### TASK INSTRUCTIONS
How many lines of the data contain "module"? Reply with the number alone.
- Opening Delimiter -
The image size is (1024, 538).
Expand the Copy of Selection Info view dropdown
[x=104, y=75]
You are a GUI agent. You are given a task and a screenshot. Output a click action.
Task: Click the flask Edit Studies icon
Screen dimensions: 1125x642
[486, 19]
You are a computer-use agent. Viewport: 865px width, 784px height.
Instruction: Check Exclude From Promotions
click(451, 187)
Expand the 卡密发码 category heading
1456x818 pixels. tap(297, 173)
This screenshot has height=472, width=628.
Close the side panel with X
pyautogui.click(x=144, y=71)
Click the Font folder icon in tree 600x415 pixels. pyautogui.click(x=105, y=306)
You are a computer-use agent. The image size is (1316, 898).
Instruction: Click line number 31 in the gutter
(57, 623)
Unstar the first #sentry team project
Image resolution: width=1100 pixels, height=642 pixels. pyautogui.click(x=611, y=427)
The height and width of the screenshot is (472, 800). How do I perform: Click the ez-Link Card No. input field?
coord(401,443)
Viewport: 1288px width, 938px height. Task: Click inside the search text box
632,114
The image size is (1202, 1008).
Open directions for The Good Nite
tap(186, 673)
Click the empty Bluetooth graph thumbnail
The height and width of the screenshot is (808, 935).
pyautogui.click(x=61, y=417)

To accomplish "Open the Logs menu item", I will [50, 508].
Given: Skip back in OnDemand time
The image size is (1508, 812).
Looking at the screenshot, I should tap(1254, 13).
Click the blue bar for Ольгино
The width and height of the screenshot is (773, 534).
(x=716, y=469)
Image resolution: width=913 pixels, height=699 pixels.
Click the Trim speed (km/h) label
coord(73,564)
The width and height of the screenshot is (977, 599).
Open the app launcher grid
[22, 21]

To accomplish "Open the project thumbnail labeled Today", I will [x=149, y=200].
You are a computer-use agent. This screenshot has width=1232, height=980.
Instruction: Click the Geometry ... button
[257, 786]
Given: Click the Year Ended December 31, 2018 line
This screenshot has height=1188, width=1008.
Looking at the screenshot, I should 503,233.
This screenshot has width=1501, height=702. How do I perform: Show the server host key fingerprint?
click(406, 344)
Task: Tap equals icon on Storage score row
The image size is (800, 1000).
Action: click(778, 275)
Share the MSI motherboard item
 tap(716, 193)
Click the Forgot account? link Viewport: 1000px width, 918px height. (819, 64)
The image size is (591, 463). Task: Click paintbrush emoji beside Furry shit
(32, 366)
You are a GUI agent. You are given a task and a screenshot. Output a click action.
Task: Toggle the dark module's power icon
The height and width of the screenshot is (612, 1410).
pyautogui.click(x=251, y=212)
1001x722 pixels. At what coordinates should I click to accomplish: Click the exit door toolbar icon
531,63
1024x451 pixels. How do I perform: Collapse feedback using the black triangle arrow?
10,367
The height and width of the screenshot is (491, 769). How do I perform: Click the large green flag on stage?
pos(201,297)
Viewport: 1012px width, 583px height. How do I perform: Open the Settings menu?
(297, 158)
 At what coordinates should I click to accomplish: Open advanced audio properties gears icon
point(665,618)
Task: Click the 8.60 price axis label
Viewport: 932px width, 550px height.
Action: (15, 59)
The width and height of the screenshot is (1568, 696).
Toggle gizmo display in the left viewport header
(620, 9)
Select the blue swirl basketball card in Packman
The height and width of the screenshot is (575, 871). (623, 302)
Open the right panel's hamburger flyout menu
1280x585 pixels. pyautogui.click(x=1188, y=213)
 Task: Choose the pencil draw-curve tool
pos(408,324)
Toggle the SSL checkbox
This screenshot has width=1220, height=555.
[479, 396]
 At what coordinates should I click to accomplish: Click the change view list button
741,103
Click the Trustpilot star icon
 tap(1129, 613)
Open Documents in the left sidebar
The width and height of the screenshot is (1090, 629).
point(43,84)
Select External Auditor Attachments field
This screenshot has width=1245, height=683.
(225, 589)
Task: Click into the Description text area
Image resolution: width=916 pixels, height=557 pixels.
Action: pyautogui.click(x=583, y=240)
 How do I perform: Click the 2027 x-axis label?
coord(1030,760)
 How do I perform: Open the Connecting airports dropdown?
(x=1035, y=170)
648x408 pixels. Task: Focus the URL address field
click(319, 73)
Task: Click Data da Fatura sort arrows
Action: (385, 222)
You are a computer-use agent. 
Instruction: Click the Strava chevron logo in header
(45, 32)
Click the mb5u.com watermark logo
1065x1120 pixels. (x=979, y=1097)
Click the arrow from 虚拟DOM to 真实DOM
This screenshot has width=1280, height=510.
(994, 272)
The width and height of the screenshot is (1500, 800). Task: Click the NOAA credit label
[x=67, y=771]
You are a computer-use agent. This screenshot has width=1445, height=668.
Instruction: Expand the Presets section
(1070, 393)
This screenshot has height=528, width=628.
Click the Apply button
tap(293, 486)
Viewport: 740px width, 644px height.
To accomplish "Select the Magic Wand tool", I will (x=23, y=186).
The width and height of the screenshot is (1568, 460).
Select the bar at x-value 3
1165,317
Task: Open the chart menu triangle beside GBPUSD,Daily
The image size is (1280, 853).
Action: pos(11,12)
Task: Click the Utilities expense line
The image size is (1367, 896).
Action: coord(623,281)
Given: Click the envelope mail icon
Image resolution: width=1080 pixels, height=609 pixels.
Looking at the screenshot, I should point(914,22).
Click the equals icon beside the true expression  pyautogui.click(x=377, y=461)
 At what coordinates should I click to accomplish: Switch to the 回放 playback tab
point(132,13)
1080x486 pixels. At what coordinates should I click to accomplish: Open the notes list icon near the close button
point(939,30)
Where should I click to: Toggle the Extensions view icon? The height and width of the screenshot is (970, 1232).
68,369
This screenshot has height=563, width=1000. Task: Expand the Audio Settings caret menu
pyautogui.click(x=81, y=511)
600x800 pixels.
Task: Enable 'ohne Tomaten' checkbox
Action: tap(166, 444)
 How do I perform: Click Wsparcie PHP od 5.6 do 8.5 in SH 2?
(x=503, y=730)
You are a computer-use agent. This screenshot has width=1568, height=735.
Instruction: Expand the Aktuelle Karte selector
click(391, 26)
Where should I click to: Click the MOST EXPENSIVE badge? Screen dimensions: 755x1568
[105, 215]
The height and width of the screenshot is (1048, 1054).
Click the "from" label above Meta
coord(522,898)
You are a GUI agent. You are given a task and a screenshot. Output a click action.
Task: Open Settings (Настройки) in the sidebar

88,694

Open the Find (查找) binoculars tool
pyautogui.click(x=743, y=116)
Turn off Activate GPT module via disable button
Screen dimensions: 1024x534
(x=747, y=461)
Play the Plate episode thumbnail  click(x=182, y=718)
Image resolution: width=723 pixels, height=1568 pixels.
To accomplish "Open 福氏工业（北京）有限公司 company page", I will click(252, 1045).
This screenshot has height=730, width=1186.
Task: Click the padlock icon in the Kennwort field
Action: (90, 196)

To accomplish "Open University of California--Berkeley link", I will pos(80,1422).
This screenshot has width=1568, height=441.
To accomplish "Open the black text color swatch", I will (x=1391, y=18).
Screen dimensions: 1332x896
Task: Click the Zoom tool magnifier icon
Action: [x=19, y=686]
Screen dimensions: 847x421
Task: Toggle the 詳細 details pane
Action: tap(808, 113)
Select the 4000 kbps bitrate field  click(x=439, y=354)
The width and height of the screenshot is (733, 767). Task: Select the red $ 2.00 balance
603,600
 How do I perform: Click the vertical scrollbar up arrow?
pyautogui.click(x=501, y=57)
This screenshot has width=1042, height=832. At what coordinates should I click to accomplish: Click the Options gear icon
- Closing Delimiter -
### ANSWER TO THIS TASK
2